_Exercise instructions_. Check each line below for the word "pixels", then please report how many lines have it and nothing more.

Segment Start: Records for this task

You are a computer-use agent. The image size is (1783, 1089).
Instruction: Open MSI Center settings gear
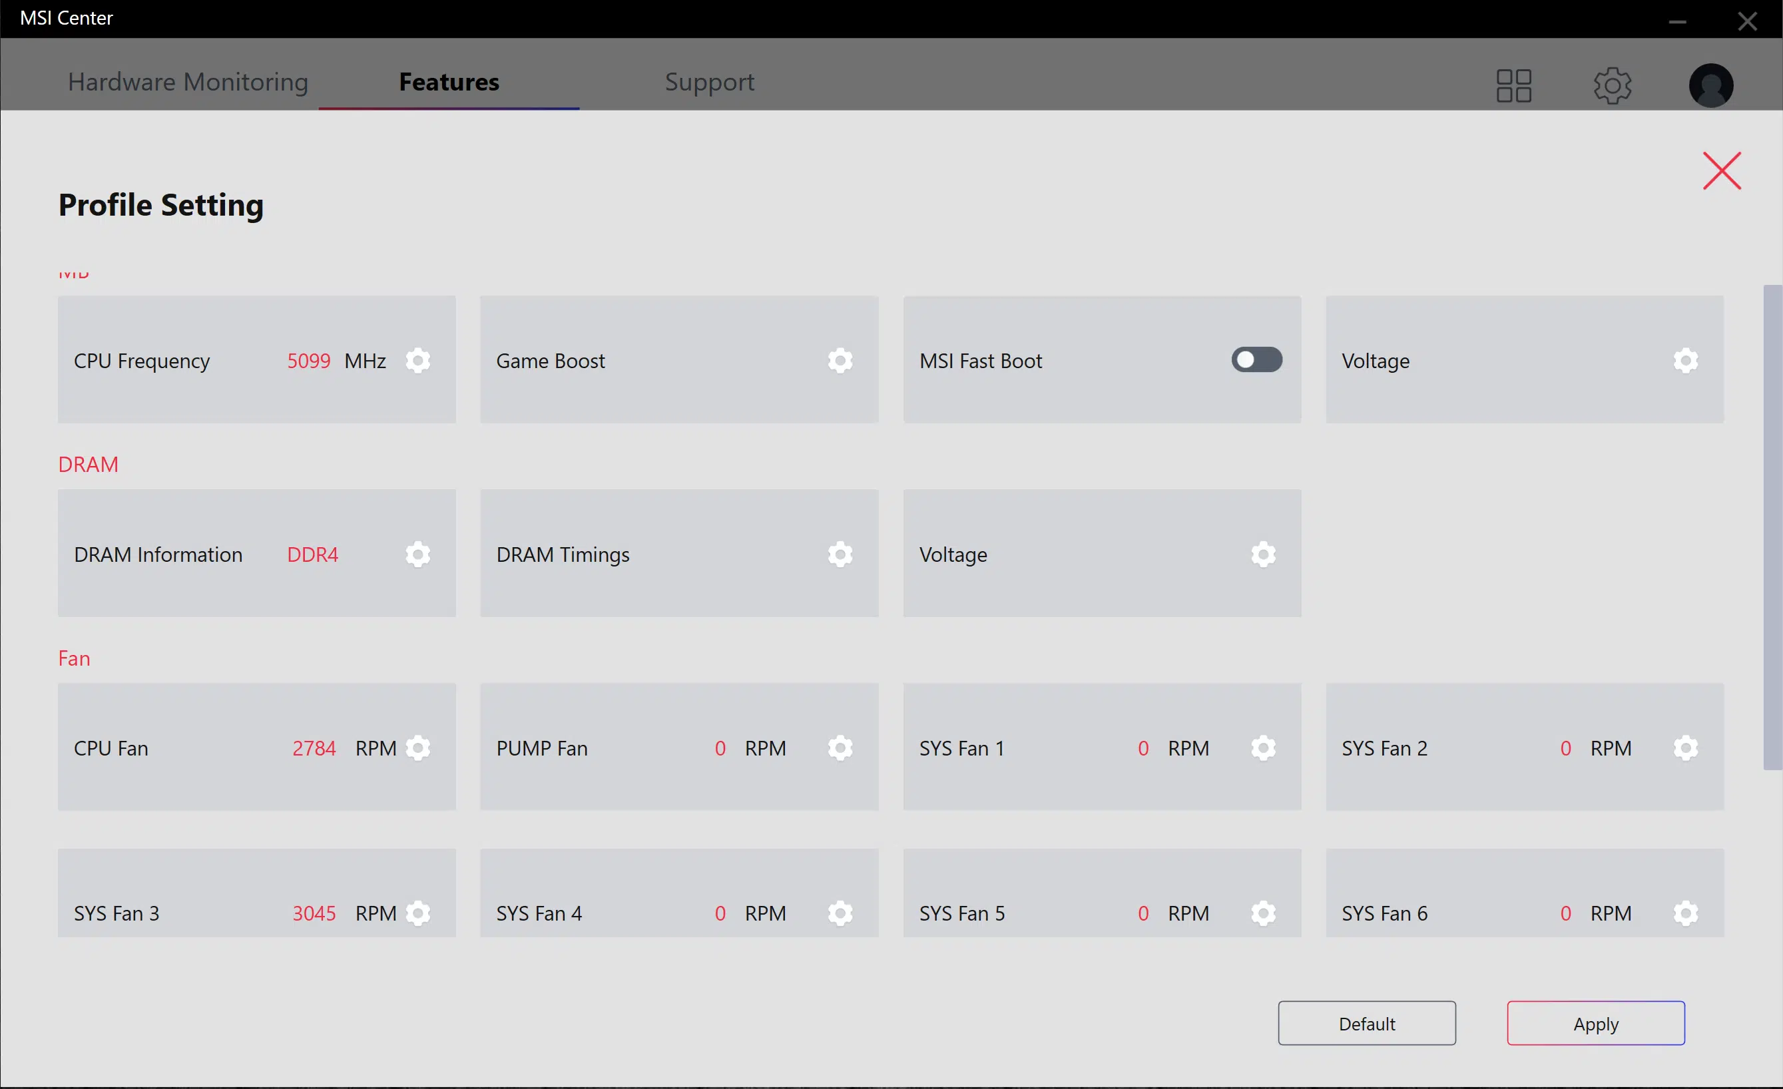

Segment End: Records for this task
Segment Start: Records for this task

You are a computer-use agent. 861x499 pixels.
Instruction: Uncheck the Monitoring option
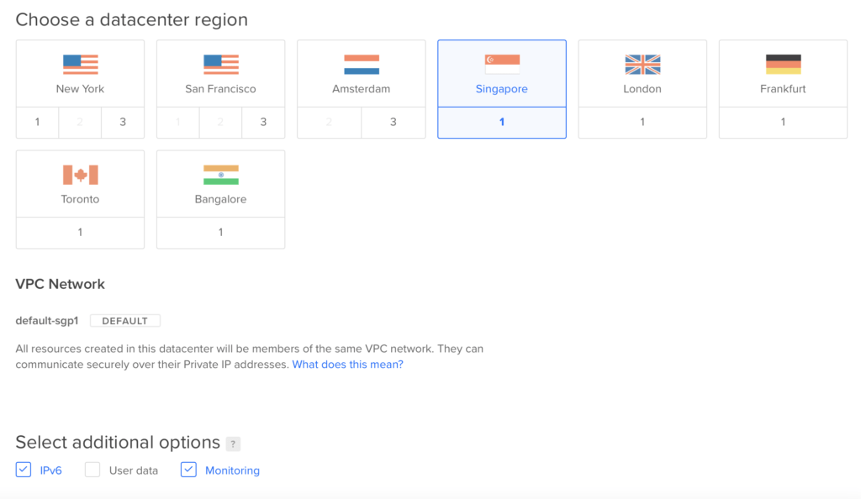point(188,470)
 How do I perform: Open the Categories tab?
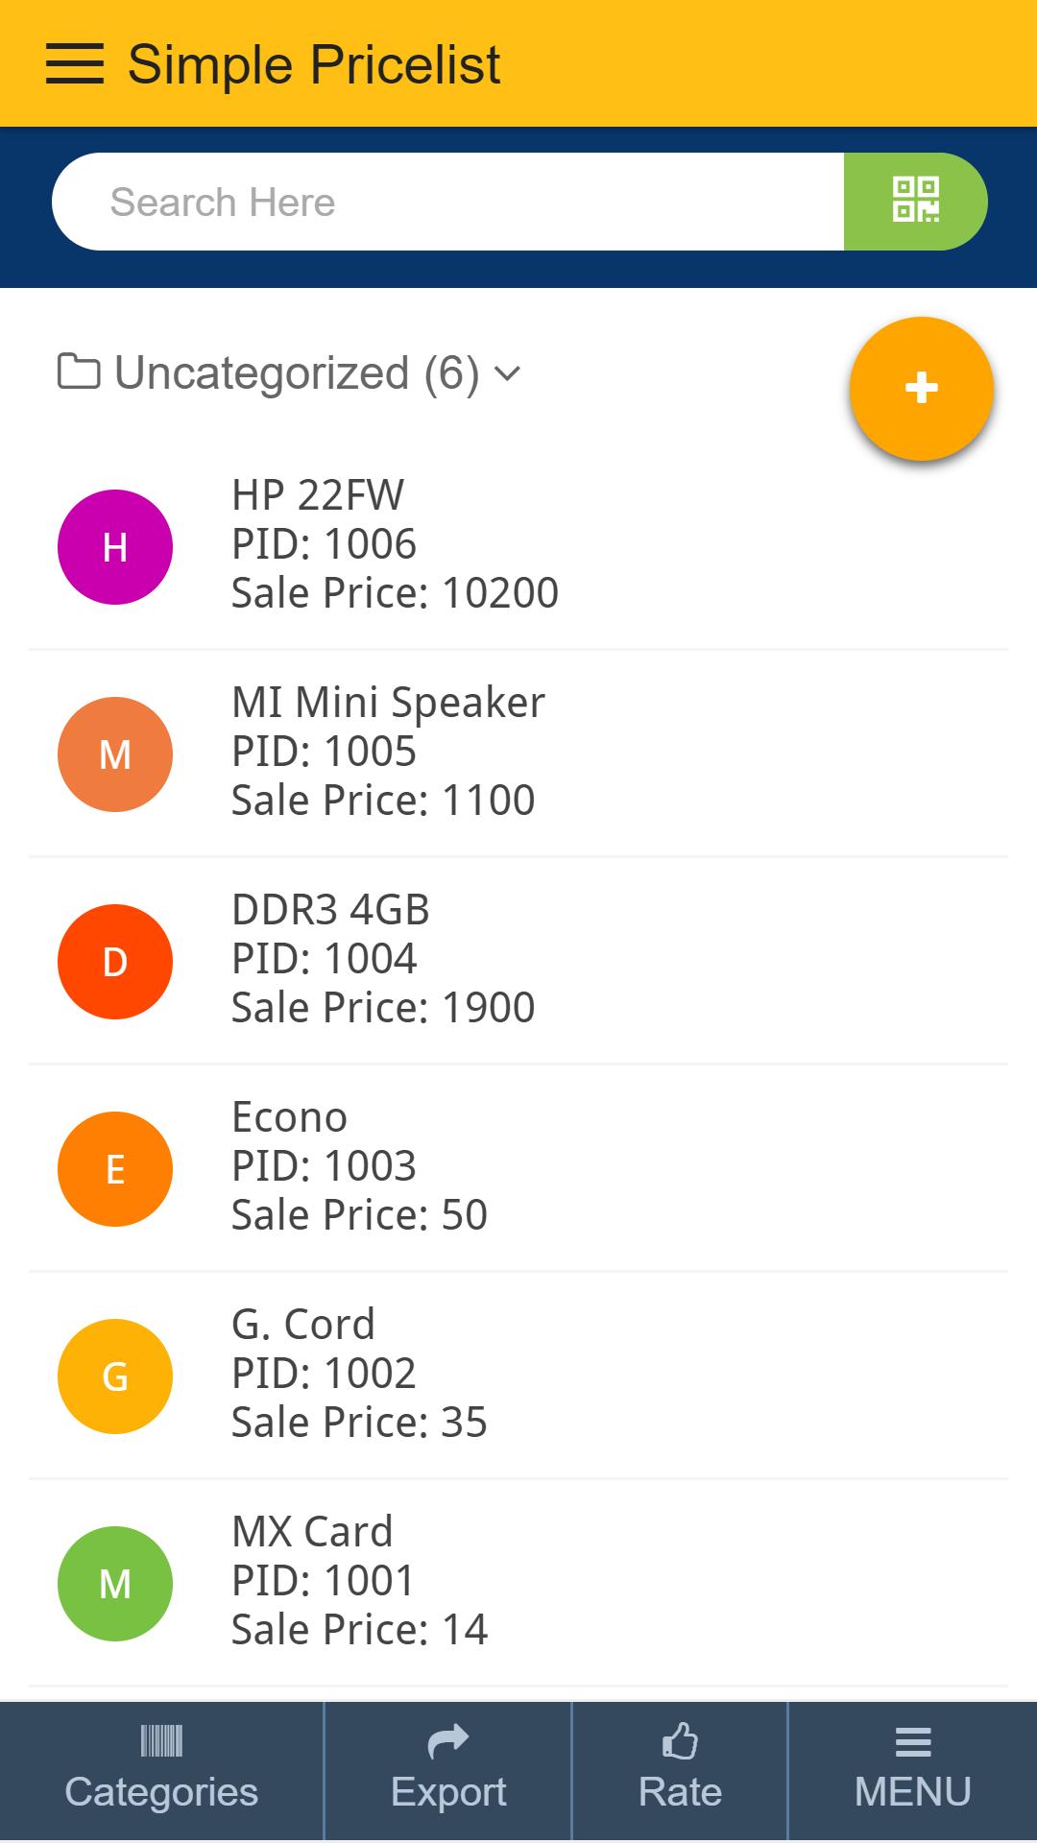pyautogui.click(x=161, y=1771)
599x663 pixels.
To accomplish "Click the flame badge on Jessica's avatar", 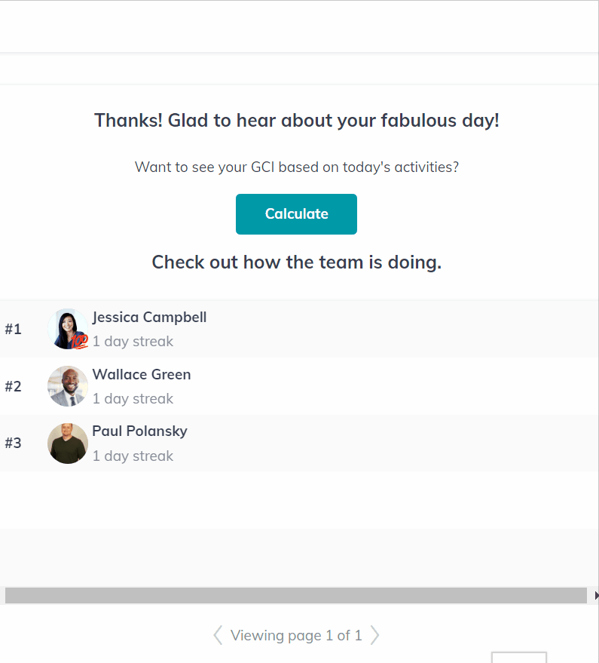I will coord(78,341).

Segment End: Records for this task

_Result for this task_. 2